Jio Financial Services, a subsidiary of Mukesh Ambani’s Reliance Industries, is reportedly in discussions to acquire Paytm’s wallet business, following the Reserve Bank of India’s (RBI) ban on Paytm Payments Bank from accepting deposits or credits. As per reports, shares of Jio Financial surged by up to 14% upon revelations of ongoing talks between Paytm’s parent company, One 97 Communications, and Jio Financial, along with HDFC Bank, regarding the potential acquisition of Paytm’s wallet business.
The discussions between Paytm and Jio Financial allegedly commenced in November, while talks with HDFC Bank were initiated shortly before the RBI’s ban on Paytm Payments Bank. This potential acquisition is viewed as part of a larger rescue plan for Paytm, which is facing an existential crisis due to regulatory constraints.
Paytm has been embroiled in controversy and regulatory scrutiny, particularly regarding potential money laundering activities through its platform. Despite Paytm vehemently denying all allegations, its shares experienced a sharp decline of 42% within just three days following the RBI’s directive.
Jio Financial’s ownership of Jio Payments Bank, equipped with re-platformed digital savings accounts, bill payments, and a network of 2,400 business correspondents, positions it as a frontrunner in the race to acquire Paytm’s wallet business.

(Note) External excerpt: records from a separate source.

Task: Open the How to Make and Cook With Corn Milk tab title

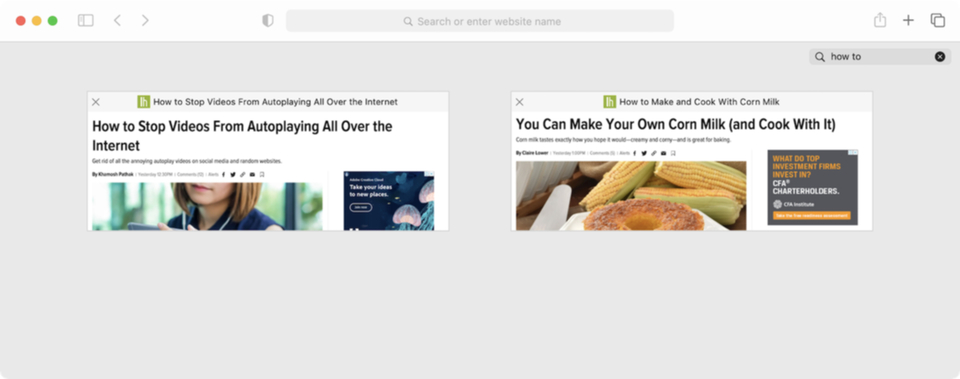Action: point(699,102)
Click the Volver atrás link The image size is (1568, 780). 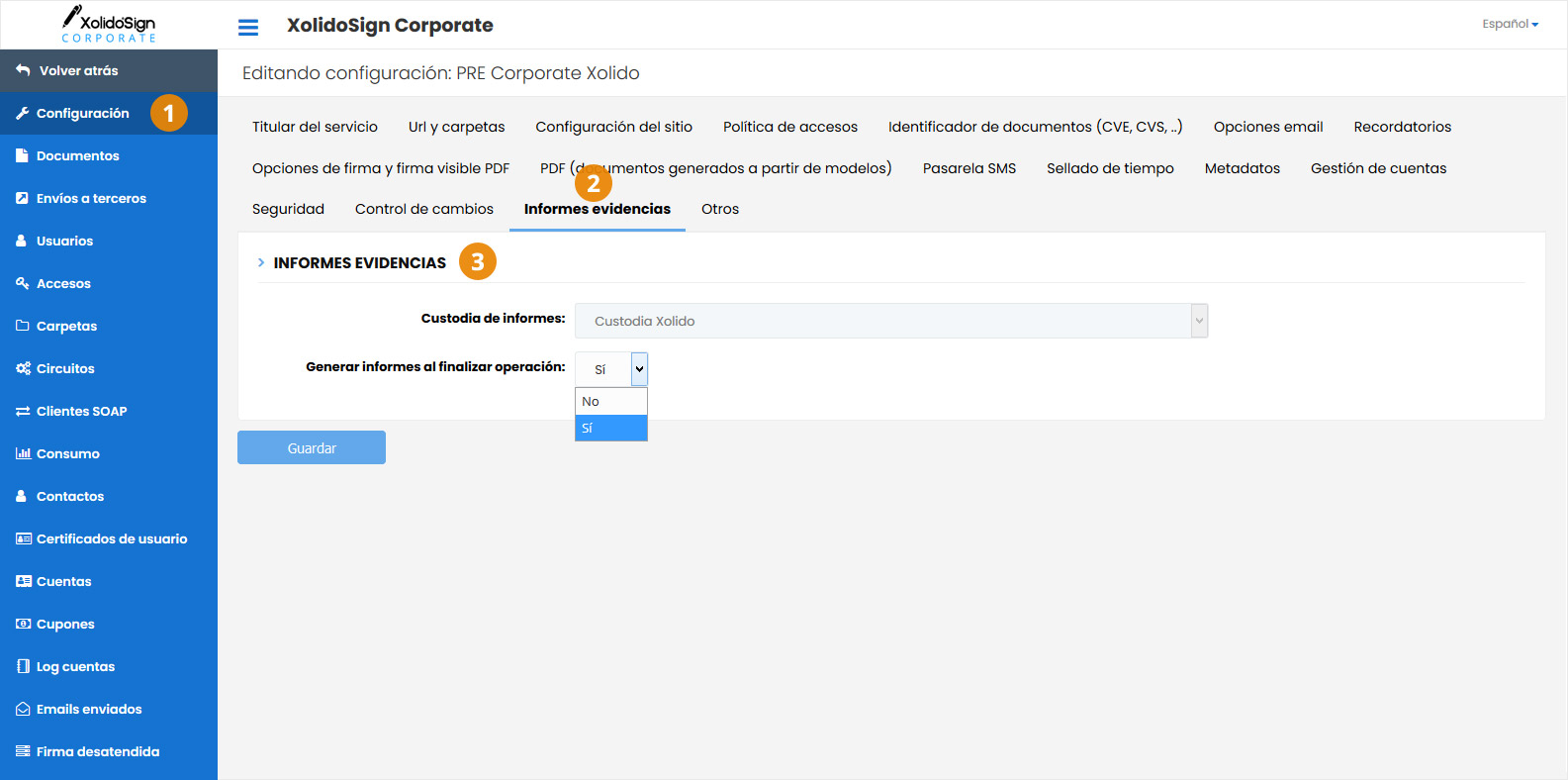tap(78, 70)
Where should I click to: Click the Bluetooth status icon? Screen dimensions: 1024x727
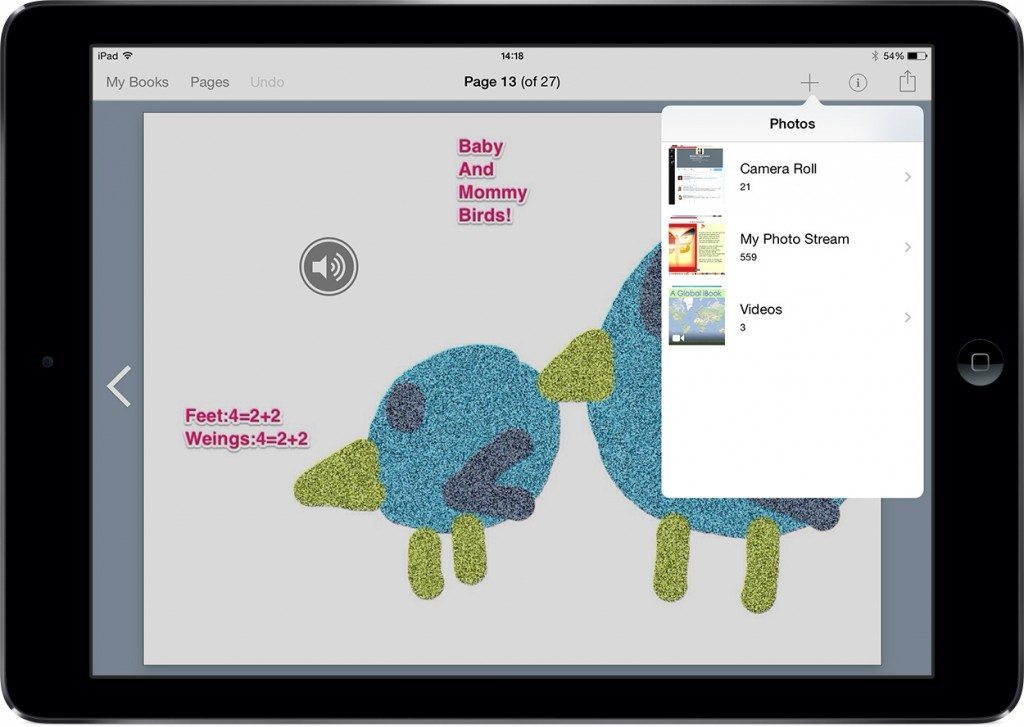pos(876,56)
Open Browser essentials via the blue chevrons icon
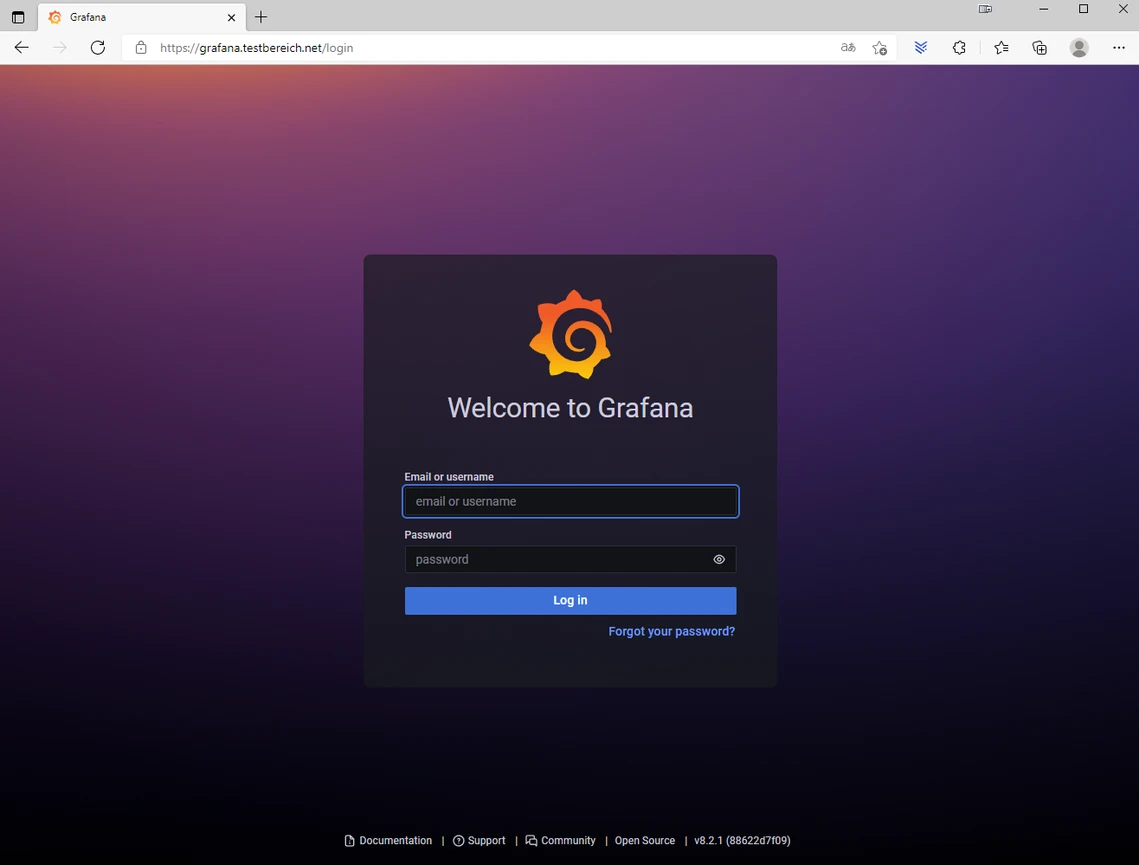This screenshot has width=1139, height=865. click(x=920, y=47)
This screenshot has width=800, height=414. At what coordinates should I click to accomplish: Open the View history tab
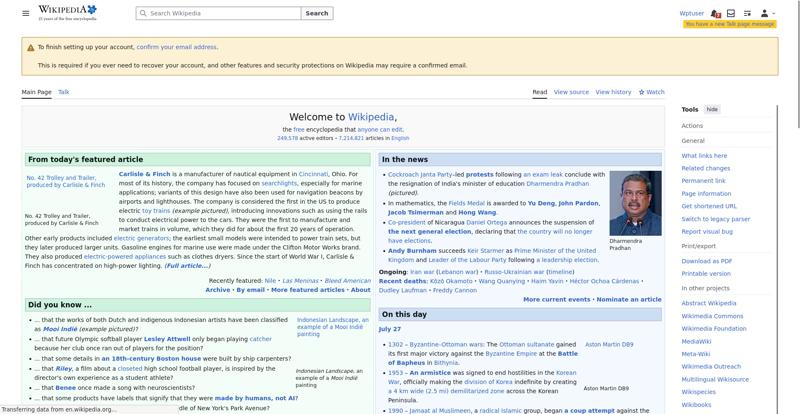click(x=613, y=92)
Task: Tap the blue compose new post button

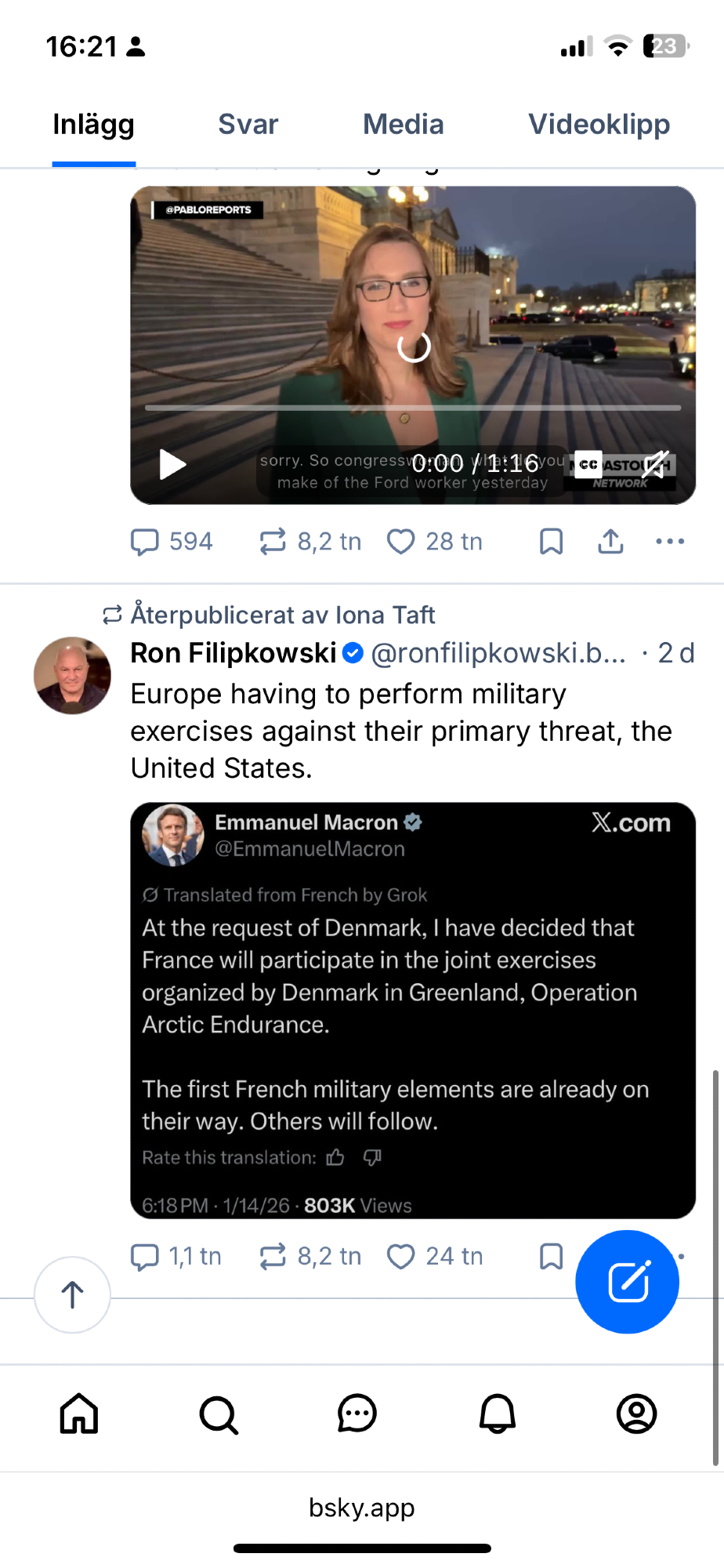Action: coord(627,1282)
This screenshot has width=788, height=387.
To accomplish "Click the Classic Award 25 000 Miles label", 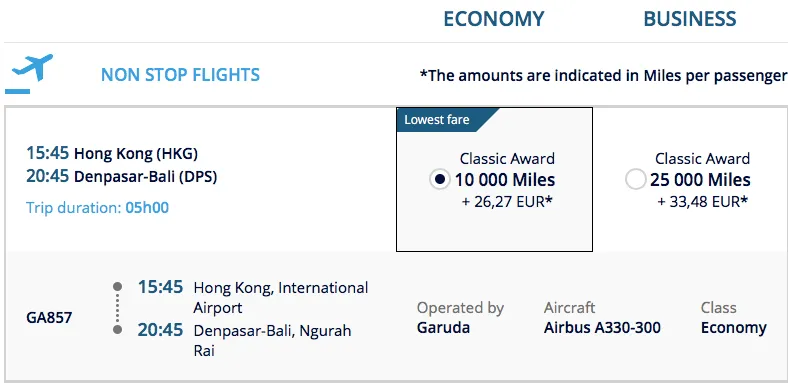I will 700,169.
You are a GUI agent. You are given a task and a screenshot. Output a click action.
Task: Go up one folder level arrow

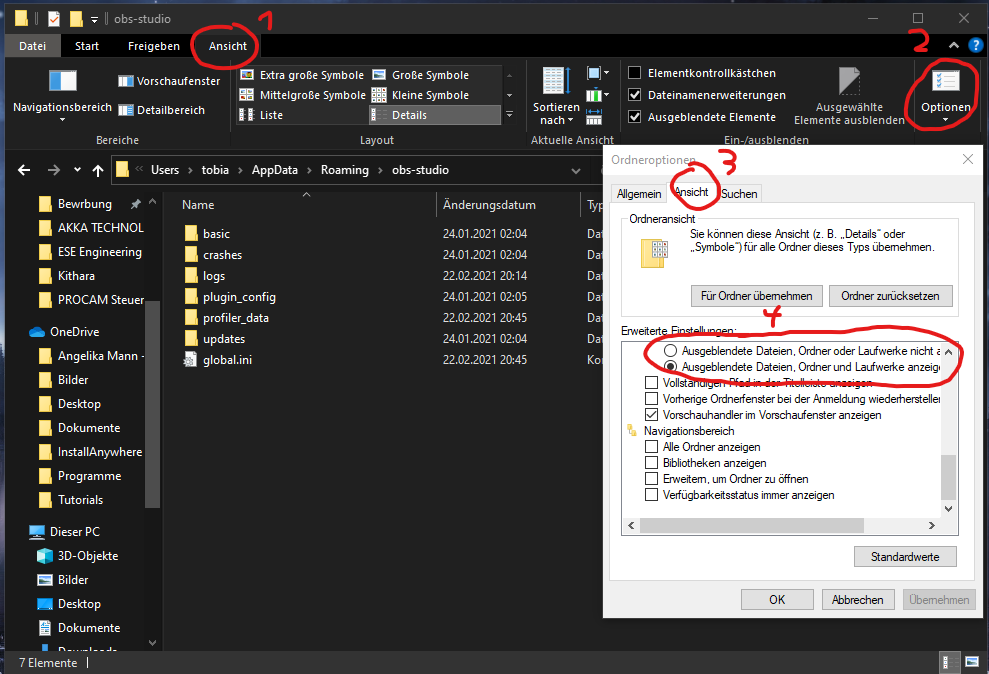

During a virtual town hall with employees of Paytm Payments Bank Ltd (PPBL), Paytm CEO Vijay Shekhar Sharma reassured the team, emphasizing their commitment to understanding the situation and seeking resolution with the RBI.
The potential acquisition by Jio Financial introduces an intriguing dynamic to the unfolding narrative in India’s financial technology sector.